__Available records__
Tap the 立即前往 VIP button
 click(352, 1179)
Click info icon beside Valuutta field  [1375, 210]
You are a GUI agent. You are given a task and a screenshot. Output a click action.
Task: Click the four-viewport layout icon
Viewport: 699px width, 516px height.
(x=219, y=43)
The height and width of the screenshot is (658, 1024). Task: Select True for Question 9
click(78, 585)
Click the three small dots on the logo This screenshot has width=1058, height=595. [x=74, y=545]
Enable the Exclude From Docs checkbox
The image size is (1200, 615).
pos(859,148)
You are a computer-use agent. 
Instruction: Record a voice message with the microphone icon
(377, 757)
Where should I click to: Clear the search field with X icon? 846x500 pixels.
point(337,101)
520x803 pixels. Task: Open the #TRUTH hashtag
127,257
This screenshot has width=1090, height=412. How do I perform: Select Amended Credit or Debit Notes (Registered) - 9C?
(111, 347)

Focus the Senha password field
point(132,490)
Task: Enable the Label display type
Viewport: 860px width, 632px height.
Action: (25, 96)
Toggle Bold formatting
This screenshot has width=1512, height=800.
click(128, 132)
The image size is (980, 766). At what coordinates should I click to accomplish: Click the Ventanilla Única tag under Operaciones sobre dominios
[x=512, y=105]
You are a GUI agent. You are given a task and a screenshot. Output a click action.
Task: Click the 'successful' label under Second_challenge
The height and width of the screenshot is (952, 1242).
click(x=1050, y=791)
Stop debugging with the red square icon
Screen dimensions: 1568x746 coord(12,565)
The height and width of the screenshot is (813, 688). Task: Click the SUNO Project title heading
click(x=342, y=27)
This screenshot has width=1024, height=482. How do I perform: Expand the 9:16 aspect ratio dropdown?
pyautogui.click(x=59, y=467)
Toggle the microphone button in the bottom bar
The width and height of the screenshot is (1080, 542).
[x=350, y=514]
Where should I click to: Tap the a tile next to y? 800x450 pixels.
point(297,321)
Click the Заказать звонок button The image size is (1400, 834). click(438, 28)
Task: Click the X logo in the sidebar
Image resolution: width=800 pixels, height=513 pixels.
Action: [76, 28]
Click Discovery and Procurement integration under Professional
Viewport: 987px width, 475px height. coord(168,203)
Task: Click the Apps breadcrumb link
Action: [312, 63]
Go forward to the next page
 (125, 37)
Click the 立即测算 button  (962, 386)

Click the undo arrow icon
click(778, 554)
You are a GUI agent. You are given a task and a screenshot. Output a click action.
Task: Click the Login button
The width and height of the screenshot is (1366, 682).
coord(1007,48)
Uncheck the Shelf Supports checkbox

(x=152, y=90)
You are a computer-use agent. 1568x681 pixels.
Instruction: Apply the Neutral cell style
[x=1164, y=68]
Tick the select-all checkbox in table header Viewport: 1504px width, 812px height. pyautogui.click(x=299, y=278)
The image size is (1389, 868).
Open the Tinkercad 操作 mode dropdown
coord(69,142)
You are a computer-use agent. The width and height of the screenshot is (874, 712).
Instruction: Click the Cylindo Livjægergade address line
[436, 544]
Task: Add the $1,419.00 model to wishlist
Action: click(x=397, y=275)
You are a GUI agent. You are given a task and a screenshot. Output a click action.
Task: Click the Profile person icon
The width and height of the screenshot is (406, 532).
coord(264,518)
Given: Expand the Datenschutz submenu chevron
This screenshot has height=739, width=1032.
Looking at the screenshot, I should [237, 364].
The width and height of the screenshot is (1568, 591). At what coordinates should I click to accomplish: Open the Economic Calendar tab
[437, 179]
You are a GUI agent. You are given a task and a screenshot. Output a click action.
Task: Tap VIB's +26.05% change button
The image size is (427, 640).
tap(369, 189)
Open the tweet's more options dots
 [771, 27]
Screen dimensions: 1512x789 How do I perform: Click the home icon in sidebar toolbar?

__Directions__
In the data, how many lines include the string "Enable"? Reply with only that number.

__Your response__
2